Posted 6:49AM on Friday 7th February 2020 ( 4 years ago )

FLOWERY BRANCH – Leaders of this rapidly expanding south Hall County community barely have time to catch their collective breath after dealing with growth issues in one area of town before growth issues pop-up in another area of town.

Establishing a strategy for redeveloping the historic downtown business district has kept city planners, staff and city council members busy in recent years.  Now that a plan for downtown is in place and moving forward, growth along the McEver Road corridor has begun crying out that it wants the city’s undivided attention.

Thursday’s city council meeting included several items on the agenda, including a pair of public hearings, dealing with growth along the heavily traveled stretch of McEver Road within Flowery Branch city limits.

Flowery Branch City Planner Rich Atkinson introduced the public hearings, one an annexation request to allow for a 102-unit single family subdivision, the other a rezoning request to allow the development of a 93-unit townhouse community.  

“I thought I would go over briefly the McEver Road corridor,” Atkinson began. 

“It’s almost four miles that are actually in the city and we control, really, just two corners of it,” he told council members, reciting numerous annexation and rezoning requests along the roadway that have been handled in recent months, many of them for residential development.    

“As you know, staff feels this McEver Road corridor is pretty important to the success of the city as a whole, and especially as the downtown progresses, we want to ensure that all annexations and rezonings are made with thoughtfulness and the utmost care,” Atkinson added.

“It’s under-developed and we have some parcels that we have control over and I think we need to be real careful in how we make those decisions.”

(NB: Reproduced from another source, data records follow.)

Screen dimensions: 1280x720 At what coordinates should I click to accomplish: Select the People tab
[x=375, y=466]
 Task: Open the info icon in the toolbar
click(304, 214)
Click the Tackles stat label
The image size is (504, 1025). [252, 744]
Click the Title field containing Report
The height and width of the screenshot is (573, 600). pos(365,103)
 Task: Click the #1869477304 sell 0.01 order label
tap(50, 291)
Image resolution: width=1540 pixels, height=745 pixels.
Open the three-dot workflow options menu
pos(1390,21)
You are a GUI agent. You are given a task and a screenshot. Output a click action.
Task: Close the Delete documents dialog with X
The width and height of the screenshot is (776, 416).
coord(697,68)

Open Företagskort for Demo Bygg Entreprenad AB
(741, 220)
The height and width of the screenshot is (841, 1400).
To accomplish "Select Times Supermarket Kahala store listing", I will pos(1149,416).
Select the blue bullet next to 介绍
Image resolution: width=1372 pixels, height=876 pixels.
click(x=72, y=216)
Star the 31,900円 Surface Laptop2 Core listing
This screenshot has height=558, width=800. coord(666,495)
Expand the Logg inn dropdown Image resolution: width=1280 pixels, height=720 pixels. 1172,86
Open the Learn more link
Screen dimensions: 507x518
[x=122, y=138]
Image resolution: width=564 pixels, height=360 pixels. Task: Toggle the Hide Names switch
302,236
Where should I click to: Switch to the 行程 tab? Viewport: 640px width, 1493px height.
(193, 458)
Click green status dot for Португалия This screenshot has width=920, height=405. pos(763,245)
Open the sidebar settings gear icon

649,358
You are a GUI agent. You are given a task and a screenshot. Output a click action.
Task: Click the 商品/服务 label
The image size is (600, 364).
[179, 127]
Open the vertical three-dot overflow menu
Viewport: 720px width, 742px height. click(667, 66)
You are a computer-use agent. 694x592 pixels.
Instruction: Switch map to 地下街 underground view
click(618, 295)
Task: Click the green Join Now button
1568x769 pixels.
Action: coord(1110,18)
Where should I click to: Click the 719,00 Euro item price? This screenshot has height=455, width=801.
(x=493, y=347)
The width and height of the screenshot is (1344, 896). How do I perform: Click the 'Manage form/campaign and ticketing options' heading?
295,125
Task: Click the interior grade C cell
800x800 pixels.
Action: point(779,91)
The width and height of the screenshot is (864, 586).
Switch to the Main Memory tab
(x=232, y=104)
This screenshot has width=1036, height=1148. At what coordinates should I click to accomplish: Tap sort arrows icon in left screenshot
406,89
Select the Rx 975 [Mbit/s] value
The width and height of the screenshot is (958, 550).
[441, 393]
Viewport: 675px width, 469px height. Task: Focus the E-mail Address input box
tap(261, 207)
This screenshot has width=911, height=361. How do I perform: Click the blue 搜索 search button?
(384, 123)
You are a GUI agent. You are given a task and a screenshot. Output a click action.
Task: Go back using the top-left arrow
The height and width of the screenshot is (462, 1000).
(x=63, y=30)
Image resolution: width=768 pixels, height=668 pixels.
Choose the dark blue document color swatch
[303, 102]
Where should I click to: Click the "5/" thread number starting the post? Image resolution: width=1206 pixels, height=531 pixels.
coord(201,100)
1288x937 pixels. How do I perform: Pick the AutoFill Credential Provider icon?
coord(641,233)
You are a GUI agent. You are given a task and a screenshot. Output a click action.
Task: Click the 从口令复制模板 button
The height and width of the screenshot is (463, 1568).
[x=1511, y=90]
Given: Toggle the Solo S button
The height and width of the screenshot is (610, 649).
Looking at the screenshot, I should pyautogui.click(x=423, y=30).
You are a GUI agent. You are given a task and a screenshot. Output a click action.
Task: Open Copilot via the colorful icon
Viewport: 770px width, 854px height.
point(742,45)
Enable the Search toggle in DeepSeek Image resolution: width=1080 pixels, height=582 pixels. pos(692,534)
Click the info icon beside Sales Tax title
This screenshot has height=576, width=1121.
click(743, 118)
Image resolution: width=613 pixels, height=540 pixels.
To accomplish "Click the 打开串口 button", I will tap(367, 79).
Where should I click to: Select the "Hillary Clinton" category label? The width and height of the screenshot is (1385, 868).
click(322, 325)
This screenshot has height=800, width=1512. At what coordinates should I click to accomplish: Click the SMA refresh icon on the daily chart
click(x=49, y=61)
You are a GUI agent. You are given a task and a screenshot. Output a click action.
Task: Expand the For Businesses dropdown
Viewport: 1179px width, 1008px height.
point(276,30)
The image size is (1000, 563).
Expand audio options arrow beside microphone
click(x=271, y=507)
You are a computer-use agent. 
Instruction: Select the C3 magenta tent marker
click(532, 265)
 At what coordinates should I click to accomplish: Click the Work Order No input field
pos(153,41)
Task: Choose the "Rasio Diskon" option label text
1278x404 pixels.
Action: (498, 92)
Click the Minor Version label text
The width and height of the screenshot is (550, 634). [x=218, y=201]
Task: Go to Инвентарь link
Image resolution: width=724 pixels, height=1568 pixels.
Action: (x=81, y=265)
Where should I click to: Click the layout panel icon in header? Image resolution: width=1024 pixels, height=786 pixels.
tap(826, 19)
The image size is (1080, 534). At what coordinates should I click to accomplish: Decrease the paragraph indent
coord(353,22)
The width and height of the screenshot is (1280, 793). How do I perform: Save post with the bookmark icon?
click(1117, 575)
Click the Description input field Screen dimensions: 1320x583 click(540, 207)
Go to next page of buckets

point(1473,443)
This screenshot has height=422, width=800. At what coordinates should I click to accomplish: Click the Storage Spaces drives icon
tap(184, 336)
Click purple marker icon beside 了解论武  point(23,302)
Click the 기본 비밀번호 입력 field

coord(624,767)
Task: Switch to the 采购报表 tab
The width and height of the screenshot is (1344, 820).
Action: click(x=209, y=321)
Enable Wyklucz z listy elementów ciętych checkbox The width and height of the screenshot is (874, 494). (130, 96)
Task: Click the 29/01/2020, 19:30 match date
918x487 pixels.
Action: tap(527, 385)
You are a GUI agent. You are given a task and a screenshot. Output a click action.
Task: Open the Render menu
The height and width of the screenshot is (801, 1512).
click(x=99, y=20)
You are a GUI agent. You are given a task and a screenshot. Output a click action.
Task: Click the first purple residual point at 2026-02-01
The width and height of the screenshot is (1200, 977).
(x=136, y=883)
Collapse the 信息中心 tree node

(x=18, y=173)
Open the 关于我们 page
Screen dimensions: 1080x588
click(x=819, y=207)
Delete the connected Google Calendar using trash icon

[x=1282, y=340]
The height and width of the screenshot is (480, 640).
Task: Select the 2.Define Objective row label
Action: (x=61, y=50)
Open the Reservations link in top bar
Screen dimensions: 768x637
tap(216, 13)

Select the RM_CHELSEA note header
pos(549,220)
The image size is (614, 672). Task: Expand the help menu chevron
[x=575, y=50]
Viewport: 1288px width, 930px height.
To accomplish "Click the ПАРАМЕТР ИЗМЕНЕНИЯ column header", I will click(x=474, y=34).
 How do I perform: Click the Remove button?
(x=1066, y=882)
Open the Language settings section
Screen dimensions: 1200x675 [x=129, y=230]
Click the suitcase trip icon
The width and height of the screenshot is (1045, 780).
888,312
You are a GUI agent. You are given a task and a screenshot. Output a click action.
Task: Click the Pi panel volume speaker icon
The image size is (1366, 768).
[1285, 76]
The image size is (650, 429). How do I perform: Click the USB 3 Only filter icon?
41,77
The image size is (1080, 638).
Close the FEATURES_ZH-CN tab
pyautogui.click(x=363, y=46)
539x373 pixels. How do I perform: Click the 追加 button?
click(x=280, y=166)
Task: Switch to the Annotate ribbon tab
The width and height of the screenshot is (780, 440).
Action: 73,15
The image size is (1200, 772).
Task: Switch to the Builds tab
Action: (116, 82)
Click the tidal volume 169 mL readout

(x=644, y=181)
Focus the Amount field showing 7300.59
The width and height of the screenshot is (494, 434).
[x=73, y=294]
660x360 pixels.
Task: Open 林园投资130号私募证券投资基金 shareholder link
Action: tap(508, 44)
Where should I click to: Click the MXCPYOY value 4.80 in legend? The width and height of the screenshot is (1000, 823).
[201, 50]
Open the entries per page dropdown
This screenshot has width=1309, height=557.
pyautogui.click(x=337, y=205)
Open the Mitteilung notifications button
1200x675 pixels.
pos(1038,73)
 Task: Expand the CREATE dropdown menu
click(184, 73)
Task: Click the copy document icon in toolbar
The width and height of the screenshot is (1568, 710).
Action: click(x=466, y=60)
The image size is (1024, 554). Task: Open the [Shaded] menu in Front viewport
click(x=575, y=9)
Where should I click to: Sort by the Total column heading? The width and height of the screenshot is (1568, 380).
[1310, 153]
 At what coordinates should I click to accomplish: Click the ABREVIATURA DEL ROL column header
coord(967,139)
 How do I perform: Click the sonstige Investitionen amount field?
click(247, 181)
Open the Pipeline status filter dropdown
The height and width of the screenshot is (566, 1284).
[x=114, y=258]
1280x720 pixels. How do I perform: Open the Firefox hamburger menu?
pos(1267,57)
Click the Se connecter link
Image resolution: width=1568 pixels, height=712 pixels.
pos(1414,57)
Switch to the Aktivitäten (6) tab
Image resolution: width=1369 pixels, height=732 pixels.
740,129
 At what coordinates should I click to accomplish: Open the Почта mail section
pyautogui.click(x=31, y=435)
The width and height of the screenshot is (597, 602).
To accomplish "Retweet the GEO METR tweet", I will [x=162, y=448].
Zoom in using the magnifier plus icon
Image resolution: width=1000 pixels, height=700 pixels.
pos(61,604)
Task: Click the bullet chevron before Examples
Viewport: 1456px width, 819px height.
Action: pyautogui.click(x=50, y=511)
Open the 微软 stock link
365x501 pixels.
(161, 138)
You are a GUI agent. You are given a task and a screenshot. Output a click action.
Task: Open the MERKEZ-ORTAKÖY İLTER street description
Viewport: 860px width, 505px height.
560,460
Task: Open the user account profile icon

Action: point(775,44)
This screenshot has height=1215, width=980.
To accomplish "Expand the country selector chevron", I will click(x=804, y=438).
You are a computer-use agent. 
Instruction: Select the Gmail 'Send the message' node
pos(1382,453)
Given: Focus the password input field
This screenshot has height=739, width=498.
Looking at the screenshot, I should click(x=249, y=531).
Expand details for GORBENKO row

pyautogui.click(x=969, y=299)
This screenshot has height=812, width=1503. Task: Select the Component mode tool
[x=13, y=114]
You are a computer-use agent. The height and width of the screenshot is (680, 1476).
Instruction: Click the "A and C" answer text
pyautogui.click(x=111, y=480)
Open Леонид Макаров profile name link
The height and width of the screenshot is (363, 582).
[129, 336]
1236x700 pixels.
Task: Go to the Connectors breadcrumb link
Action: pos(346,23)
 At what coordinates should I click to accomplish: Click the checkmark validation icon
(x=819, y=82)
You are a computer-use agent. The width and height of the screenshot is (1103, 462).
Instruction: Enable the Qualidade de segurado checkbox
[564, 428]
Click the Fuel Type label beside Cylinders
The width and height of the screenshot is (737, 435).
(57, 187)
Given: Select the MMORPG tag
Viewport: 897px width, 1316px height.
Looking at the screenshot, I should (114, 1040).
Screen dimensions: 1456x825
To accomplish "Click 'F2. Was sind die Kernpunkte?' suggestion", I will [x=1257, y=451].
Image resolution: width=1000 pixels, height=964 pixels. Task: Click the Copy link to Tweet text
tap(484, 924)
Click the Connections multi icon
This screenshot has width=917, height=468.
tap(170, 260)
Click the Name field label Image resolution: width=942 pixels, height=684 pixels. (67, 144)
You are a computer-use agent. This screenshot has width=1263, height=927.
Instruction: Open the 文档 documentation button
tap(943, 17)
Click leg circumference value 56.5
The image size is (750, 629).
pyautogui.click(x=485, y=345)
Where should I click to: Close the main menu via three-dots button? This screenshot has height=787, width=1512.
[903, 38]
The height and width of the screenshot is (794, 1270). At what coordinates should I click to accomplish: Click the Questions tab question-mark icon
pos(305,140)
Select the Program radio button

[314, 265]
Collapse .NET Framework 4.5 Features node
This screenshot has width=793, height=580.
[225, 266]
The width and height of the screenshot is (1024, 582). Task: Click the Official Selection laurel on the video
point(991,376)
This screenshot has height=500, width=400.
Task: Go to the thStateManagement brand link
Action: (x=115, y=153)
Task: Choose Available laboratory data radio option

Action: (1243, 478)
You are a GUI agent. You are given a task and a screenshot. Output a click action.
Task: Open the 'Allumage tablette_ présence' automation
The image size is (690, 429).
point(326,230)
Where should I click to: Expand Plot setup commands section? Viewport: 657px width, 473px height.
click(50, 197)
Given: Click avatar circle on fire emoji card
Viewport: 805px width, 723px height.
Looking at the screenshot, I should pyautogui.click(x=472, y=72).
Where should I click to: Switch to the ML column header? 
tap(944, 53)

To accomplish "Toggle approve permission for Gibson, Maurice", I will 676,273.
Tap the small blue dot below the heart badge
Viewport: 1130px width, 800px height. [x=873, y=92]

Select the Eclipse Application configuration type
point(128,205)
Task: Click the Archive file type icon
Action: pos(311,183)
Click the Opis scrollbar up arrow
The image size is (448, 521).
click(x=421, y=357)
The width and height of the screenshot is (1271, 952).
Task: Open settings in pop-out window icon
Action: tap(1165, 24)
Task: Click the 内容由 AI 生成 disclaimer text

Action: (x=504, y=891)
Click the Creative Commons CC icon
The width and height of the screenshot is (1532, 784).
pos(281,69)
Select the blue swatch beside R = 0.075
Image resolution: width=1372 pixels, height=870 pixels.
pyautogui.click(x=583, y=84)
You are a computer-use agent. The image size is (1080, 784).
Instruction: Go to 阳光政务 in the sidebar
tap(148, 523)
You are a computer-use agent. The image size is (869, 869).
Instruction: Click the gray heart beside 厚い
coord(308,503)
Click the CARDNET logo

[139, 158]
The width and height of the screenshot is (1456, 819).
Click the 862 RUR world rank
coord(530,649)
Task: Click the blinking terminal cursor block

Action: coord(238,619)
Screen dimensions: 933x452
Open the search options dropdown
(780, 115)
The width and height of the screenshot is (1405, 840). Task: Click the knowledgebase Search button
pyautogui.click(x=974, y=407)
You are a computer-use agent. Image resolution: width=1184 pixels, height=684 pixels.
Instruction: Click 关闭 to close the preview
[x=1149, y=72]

Atkinson went on to explain his vision for McEver Road development.  “What we are looking for in this corridor is that mixed use; it should be cohesive with the surrounding area, and we really want to strive to make sure these two corners we actually have control of are built the way that we want them built.”

The two corners he references are where Lights Ferry and McEver Roads intersect, and where Gainesville Street/Jim Crow Road crosses McEver Road.

Atkinson said, “We should definitely rely on the Comprehensive Plan, as always, to guide us in these decisions.” The Flowery Comprehensive Plan 2016 to 2035 was adopted in June of 2016 and is built upon the original 2006 comprehensive plan which was revised in 2011.

Former city council member Ed Lezaj was a part of the team that developed the initial comprehensive plan, and was one of many making comment during Thursday’s public hearing. 

“Why don’t you look at the Comprehensive Plan for Flowery Branch and live by it?” Lezaj asked.  

“There is ‘denial’ along McEver because it is a commercial entity; it is the only tract we have for commercial development.  Why do we want to put in single family units?” Lezaj said.  “It’s not designated that way in the Comprehensive Plan.”

“When you have a commercial road, keep that land commercial,” he added empathically.

Harley Jones lives in the Four Seasons Subdivision off McEver Road and agreed, saying that adding residential traffic loads to the McEver corridor is not a good idea. “Many of us have to get on McEver Road every day… and my concern is: what is being done to coordinate, to improve, the traffic situation on McEver Road?”

“We need to be looking at our infrastructure before we begin adding all this ‘outra-structure’ that goes into our infrastructure,” he said

Kathy Forte also lives off McEver Road and says she does not want to see more residential traffic being added to the through-traffic that presently keeps McEver Road busy.  “You start adding in 200 homes, 300 homes…we’re making decisions without knowing all the repercussions.”

She added, “You have a unique opportunity to, number one, keep Buford away from us, and two, to give us a quality of life.”

The schedule for further public hearings for the two items mentioned above, as well as for other upcoming rezoning and annexation applications, is available on the city’s website and is updated as specific information becomes available.